Ce qui n’est pas du tout le cas quand on évoque la reine de toutes les maladies de l’Archipel. Celle que tout le monde redoute mais dont l’existence n’a jamais été démontrée, celle que tout le monde attrape mais que le corps médical considère être un mythe, véritable exception culturelle plus que réalité scientifique, cette affection qui, à l’instar de la phobie pour le gluten et le glutamate chez les Occidentaux, ne semble exister que dans la psyché collective indonésienne : masuk angin.

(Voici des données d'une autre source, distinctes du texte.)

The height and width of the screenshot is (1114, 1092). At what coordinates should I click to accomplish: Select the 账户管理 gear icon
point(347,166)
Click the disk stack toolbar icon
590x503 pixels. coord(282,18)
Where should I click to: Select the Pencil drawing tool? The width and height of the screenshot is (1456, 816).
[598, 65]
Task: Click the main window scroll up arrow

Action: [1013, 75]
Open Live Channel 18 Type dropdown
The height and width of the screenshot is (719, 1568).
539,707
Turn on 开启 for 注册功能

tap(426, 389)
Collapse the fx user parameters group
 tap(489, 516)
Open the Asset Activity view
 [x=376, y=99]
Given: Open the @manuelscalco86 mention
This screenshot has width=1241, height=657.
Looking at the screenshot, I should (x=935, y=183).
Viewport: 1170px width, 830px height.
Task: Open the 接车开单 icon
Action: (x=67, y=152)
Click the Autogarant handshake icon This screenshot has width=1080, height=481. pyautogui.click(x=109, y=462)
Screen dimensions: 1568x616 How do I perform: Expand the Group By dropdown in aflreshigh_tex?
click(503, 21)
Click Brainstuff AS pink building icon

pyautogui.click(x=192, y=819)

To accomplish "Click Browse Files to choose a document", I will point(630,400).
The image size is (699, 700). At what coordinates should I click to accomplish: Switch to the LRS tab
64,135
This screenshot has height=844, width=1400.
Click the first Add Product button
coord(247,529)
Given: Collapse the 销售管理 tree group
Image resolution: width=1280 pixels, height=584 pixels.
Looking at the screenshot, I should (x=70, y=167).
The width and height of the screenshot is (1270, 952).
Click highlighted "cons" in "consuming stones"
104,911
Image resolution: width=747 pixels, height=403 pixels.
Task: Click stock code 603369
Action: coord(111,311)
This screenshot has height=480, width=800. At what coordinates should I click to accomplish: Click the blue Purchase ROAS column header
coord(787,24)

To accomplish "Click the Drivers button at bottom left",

Probablement héritée d’anciennes croyances associant les esprits maléfiques et le vent, l’idée considérablement répandue dans le pays est, que par temps frais, en laissant les fenêtres ouvertes la nuit ou en étant dans une pièce trop climatisée, trop ventilée ou encore en buvant une boisson trop fraîche, vous êtes susceptible de vous faire pénétrer par le vent. Au sens propre du terme, et par les pores de la peau. D’ailleurs, les différents remèdes auront pour but de faire ressortir ce maudit vent. Donc, si vous avez des ballonnements, le nez qui coule, de la fièvre, des courbatures, la diarrhée, la nausée, le hoquet, des frissonnements, des sueurs froides, une baisse d’appétit ou plus généralement que vous ne vous sentez pas bien… c’est la tuile, vous avez certainement laissé entrer le vent.

Ce n’est pas très grave mais il faut agir. Vous pouvez boire un thé chaud, une tisane au gingembre, vous frictionner avec de l’huile de massage, ou mieux encore faire un kerokan. Cela consiste à vous faire tracer des grandes lignes dans le dos en appuyant comme un sourd avec une pièce de monnaie trempée dans l’huile par un shaman, un masseur ou quelqu’un qui passait par là. C’est le même principe que les bonnes vieilles saignées du Moyen-âge et a les mêmes facultés thérapeutiques. On trouve aussi une variante tout aussi efficace avec des ventouses. Et si même un bon jamu comme du Tolak Angin, sorte de baume du tigre en solution buvable, ne vous remettait pas sur pied, en dernier recours, tentez 1 ou 2 cachets de paracétamol. Au point où on en est… Bien sûr, vous êtes en droit de penser que vous avez simplement attrapé la crève. C’est possible. Mais acceptez l’idée qu’en Indonésie, on peut être touché par la grâce, frappé par l’amour et parfois, pénétré par le vent.